# SHORT TASK:
Print the lines of this listing exactly as they appear, starting at the line that contains "Open the Preferences" and ending at the line that contains "Select the Silver", both included.

# SUPPLIED RECORDS:
========================
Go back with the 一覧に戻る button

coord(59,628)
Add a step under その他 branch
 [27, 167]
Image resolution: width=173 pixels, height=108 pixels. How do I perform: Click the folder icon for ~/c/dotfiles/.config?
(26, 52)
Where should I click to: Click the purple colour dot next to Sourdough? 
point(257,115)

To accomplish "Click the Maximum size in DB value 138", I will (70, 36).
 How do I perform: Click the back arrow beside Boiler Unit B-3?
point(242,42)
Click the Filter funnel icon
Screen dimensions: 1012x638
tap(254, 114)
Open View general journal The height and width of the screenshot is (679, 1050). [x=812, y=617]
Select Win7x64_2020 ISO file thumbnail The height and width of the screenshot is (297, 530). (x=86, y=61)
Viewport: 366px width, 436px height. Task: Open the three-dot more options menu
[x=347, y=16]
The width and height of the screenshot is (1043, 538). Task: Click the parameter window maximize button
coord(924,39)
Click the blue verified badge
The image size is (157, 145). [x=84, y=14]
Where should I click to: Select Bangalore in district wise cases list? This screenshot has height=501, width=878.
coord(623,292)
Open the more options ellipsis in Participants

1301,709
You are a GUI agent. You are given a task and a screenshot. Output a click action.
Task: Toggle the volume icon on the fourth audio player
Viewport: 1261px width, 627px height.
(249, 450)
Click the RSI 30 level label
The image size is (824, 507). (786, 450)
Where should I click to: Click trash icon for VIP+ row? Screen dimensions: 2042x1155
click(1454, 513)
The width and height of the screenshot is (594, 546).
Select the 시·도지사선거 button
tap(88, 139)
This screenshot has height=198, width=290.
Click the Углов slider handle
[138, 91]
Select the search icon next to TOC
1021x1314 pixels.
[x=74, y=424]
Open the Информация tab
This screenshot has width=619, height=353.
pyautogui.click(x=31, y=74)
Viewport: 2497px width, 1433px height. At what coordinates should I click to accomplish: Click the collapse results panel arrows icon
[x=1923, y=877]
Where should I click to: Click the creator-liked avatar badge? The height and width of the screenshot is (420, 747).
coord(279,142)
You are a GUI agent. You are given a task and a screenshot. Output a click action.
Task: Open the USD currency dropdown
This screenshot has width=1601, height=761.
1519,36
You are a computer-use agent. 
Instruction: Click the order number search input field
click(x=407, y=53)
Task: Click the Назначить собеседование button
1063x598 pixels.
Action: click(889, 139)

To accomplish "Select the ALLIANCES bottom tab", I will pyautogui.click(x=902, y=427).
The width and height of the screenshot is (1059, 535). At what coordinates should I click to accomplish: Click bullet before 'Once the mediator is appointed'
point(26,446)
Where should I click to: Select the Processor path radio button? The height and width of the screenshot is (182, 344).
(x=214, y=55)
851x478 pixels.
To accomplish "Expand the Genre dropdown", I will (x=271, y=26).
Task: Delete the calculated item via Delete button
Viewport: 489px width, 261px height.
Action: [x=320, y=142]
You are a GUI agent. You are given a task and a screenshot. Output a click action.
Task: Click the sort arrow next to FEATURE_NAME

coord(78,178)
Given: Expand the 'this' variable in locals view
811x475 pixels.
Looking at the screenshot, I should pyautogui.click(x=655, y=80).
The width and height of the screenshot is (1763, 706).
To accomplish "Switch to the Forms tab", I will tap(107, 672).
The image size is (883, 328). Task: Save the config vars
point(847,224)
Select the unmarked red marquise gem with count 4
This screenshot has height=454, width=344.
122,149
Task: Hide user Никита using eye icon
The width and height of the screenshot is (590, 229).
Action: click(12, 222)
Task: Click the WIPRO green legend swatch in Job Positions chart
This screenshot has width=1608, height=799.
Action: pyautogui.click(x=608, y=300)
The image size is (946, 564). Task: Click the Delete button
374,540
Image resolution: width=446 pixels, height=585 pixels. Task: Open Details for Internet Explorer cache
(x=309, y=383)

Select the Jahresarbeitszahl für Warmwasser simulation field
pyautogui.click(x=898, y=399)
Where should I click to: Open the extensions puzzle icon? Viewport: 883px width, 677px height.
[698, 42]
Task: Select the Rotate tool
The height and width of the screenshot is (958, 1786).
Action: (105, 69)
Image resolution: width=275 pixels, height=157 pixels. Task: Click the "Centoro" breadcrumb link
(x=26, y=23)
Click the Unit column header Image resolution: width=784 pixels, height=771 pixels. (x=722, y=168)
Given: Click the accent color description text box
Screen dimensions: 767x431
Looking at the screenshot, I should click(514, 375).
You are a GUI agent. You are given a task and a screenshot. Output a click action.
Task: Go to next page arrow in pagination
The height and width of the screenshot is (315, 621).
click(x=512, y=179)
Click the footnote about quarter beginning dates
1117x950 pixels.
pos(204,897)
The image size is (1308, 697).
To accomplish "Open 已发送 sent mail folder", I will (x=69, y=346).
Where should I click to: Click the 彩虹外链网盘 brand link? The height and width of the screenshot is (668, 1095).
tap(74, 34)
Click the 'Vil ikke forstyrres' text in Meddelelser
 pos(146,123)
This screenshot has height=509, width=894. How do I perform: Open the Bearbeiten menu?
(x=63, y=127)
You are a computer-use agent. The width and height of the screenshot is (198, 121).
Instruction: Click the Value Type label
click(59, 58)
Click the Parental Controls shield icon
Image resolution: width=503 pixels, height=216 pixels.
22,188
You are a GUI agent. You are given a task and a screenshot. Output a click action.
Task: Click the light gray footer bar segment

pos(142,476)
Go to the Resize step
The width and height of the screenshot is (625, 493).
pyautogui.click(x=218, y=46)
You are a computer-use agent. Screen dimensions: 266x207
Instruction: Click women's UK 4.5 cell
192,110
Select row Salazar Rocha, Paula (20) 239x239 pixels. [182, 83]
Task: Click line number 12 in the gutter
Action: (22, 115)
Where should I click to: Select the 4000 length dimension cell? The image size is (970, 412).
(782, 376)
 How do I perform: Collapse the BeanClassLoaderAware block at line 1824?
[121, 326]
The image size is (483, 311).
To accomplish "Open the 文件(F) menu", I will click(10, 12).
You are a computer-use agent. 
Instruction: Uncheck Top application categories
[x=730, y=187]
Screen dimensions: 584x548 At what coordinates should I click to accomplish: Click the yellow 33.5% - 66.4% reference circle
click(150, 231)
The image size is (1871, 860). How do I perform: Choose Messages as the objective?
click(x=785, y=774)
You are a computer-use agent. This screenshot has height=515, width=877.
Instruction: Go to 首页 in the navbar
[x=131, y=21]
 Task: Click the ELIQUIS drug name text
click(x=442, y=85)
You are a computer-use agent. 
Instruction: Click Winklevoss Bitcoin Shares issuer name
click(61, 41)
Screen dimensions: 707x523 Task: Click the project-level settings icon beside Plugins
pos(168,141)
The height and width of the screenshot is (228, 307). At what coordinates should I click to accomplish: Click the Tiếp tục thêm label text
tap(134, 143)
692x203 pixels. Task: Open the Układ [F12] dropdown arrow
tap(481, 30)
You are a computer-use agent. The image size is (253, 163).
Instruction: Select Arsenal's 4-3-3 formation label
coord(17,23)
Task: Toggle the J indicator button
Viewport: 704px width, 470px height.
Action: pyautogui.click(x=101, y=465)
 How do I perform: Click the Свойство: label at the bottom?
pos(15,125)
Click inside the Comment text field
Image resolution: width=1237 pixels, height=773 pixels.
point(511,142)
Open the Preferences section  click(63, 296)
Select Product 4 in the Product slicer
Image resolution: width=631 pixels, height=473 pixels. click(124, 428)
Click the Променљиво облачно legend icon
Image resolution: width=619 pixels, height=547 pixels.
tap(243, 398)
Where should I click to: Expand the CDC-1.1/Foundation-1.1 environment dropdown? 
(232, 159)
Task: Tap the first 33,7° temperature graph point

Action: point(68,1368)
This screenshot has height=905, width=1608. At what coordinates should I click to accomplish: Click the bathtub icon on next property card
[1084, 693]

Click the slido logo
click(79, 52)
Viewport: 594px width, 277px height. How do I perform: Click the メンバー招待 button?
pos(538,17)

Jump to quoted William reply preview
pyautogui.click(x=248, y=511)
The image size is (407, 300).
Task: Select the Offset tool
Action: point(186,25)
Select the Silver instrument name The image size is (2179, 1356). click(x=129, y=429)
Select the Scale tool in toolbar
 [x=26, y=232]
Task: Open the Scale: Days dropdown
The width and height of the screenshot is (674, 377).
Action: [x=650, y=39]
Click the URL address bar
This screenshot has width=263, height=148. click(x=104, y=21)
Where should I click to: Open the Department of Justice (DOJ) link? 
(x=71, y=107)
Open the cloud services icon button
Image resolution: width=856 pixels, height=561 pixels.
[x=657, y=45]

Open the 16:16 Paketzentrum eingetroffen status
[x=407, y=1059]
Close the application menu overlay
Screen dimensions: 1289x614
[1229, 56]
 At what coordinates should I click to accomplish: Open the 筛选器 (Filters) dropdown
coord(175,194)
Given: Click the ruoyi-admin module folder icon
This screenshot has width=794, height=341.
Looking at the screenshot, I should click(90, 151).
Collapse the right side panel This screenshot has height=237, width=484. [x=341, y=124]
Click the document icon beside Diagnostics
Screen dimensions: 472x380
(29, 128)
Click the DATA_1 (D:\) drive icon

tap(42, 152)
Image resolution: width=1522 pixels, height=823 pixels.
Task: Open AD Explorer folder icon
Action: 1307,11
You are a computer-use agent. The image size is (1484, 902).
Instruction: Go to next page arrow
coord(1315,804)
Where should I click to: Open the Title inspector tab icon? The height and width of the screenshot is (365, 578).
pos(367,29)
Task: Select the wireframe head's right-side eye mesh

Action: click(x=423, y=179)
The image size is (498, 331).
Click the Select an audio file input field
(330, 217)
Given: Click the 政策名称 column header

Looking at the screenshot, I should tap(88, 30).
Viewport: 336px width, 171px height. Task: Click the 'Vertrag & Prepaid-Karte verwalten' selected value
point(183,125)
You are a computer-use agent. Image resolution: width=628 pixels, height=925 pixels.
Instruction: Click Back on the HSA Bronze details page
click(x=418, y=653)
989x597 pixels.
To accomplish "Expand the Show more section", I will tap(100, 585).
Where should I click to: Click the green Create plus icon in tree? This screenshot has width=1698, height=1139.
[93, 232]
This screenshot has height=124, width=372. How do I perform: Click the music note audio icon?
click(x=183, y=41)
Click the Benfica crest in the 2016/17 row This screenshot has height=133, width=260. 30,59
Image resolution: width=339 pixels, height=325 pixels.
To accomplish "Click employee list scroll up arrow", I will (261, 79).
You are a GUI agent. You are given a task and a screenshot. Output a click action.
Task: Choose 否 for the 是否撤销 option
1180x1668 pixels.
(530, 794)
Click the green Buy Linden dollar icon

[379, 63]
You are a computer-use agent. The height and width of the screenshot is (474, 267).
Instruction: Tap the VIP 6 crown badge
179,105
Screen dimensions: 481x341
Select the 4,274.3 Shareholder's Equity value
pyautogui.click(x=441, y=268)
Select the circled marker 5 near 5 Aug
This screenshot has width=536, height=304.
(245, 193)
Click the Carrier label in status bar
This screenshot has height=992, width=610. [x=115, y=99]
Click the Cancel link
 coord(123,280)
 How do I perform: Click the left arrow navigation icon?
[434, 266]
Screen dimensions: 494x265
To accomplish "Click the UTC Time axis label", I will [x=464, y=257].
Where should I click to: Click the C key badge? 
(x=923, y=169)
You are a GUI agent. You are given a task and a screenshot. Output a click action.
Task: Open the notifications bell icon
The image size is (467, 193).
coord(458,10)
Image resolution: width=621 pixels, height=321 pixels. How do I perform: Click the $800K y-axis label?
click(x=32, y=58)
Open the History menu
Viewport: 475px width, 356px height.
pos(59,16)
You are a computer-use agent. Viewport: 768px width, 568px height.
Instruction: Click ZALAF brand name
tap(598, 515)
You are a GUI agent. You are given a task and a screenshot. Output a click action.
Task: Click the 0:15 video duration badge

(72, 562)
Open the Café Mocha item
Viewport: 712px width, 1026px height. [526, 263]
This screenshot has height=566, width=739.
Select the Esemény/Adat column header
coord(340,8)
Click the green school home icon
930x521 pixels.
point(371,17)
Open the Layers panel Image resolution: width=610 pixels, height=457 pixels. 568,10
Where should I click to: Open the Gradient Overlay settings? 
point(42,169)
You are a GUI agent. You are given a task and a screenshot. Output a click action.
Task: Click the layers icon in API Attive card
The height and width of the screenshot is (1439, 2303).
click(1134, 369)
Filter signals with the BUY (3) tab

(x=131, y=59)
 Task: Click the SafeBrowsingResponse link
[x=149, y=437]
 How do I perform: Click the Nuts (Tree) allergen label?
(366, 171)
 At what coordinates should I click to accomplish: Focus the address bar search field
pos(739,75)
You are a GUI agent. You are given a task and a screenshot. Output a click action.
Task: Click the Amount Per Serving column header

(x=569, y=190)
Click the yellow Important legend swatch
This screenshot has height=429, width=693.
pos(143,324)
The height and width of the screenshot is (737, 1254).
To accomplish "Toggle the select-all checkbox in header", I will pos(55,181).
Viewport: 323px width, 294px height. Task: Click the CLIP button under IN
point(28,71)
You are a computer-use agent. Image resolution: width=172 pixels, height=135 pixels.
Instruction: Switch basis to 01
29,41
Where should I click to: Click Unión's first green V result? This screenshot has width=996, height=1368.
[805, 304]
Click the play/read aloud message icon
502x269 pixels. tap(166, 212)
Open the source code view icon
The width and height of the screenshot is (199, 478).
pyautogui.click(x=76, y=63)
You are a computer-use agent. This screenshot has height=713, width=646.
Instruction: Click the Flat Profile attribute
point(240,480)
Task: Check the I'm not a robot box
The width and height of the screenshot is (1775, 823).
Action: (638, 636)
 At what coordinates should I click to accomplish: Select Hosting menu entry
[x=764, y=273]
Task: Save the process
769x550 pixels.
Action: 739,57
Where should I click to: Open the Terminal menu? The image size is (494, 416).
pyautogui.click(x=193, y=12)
========================
# EXERCISE RESULT:
Open the Preferences section  click(63, 296)
Select Product 4 in the Product slicer
Image resolution: width=631 pixels, height=473 pixels. click(124, 428)
Click the Променљиво облачно legend icon
Image resolution: width=619 pixels, height=547 pixels.
tap(243, 398)
Where should I click to: Expand the CDC-1.1/Foundation-1.1 environment dropdown? 
(232, 159)
Task: Tap the first 33,7° temperature graph point

Action: point(68,1368)
This screenshot has height=905, width=1608. At what coordinates should I click to accomplish: Click the bathtub icon on next property card
[1084, 693]

Click the slido logo
click(79, 52)
Viewport: 594px width, 277px height. How do I perform: Click the メンバー招待 button?
pos(538,17)

Jump to quoted William reply preview
pyautogui.click(x=248, y=511)
The image size is (407, 300).
Task: Select the Offset tool
Action: point(186,25)
Select the Silver instrument name The image size is (2179, 1356). click(x=129, y=429)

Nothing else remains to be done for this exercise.